Les actifs imposables sont évalués par le contribuable, sous réserve du contrôle de l’administration. L’évaluation s’effectue selon les règles en vigueur en matière de mutation par décès, soit à leur valeur vénale réelle au 1° janvier de l’année d’imposition. La valeur vénale d’un bien est constituée par le prix qui pourrait en être obtenu par le jeu de l’offre et de la demande dans un marché réel d’un bien déterminé en tenant compte des données du marché et des particularités physiques, juridiques et économiques du bien.
Des modalités particulières d’évaluation peuvent s’appliquer.
a / Les immeubles : la valeur vénale réelle des immeubles dont le propriétaire a l’usage est réputée égale à leur valeur libre de toute occupation ; par ailleurs, un abattement de 30 % s’applique sur la valeur vénale réelle de l’immeuble lorsque celui-ci est occupé à titre de résidence principale par son propriétaire.
b / Les actions et parts de sociétés : le redevable doit, d’abord, déterminer la valeur vénale de ces titres, puis lui appliquer le coefficient de taxation correspondant au ratio immobilier de la société (rapport entre la valeur vénale des biens et droits immobiliers imposables détenus par la société et la valeur vénale de l’ensemble des actifs détenus par la société).
Les dettes contractées par le redevable peuvent être déduites de l’actif imposable lorsqu’elles existent au 1° janvier de l’année d’imposition et qu’elles sont effectivement supportées par le redevable. Seules peuvent être déduites les dettes afférentes à des actifs imposables, le cas échéant à proportion de leur valeur imposable. Ne sont donc pas déductibles, notamment, les dettes afférentes à des actifs professionnels.
Pour être déductibles, les dettes doivent être utilisées pour la réalisation des dépenses que la loi énumère de manière limitative :
En revanche, la loi interdit la déduction des prêts contractés directement, ou indirectement par l’intermédiaire d’une ou plusieurs sociétés interposées, auprès du redevable, d’un membre de son foyer fiscal ou du cercle familial.
Remarque : lorsque la valeur vénale du patrimoine taxable est supérieure à 5 millions d’euros et que le montant des dettes excède 60 % de cette valeur, le montant des dettes excédant ce seuil n’est déductible qu’à hauteur de 50 % de cet excédent.
Le calcul de l’IFI s’effectue en suivant un processus à 4 temps.
a / Un barème progressif par tranches s’applique, d’abord, à la valeur nette du patrimoine imposable lorsque celui-ci excède le seuil d’imposition de 1 300 000 € ; une décote est prévue pour les patrimoines dont la valeur nette taxable est égale ou supérieure à 1 300 000 € et inférieure à 1 400 000 €.

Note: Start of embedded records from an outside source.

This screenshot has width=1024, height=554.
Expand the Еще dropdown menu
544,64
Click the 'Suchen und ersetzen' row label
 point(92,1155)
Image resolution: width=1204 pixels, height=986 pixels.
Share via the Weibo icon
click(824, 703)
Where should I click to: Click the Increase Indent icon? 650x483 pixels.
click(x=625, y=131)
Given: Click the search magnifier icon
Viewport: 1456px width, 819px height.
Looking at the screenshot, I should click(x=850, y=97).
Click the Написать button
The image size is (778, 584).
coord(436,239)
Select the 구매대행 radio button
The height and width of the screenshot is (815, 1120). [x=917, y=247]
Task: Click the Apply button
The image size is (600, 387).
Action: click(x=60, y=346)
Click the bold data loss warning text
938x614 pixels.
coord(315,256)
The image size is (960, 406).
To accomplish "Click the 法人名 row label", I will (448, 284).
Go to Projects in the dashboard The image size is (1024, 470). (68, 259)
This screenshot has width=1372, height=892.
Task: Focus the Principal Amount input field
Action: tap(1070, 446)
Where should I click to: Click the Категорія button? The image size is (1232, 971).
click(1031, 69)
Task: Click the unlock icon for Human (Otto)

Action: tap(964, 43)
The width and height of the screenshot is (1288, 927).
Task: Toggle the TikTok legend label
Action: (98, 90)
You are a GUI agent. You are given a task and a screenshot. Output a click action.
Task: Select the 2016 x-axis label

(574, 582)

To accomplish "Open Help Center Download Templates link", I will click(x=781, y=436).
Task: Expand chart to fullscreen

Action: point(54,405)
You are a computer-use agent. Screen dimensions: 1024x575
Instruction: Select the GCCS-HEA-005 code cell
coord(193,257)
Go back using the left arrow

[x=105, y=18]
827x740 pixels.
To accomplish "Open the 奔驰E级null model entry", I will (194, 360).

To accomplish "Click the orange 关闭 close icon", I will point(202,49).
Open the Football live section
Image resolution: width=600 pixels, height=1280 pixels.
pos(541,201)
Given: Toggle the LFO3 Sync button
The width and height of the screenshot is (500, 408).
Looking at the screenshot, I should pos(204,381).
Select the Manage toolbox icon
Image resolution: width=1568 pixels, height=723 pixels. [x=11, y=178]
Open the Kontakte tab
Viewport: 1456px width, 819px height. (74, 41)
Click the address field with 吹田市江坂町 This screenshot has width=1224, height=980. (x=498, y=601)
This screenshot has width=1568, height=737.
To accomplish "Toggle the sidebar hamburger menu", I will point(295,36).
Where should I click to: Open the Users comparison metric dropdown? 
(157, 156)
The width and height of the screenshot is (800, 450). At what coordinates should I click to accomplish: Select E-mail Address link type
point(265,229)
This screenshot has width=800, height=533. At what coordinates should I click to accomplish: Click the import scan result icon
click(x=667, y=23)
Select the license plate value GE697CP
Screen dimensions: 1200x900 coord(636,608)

b / Peuvent, ensuite, s’imputer sur le montant de l’IFI des réductions d’impôt pour dons à des organismes d’intérêt général (fondations reconnues d’utilité publique, entreprises d’insertion, fondations universitaires, …) ; ces dons s’imputent à hauteur de 75 % du montant des versements ; par ailleurs, le montant de l’avantage fiscal est plafonné à 50 000 € par an ; et, ces versements ne peuvent être pris en compte pour la réduction d’impôt sur le revenu.
c / Puis, s’applique, le plafonnement de l’IFI : celui-ci a pour but d’éviter que le total formé par l’IFI et l’impôt sur le revenu de l’année précédente n’excède 75 % des revenus de l’année précédente ; en cas d’excédent, celui-ci vient en diminution de l’IFI.
d / Enfin, l’impôt sur la fortune acquitté à l’étranger au cours de l’année d’imposition à raison des biens situés hors de France est imputable sur le montant de l’IFI dû en France dans la limite de l’impôt français correspondant à ces biens.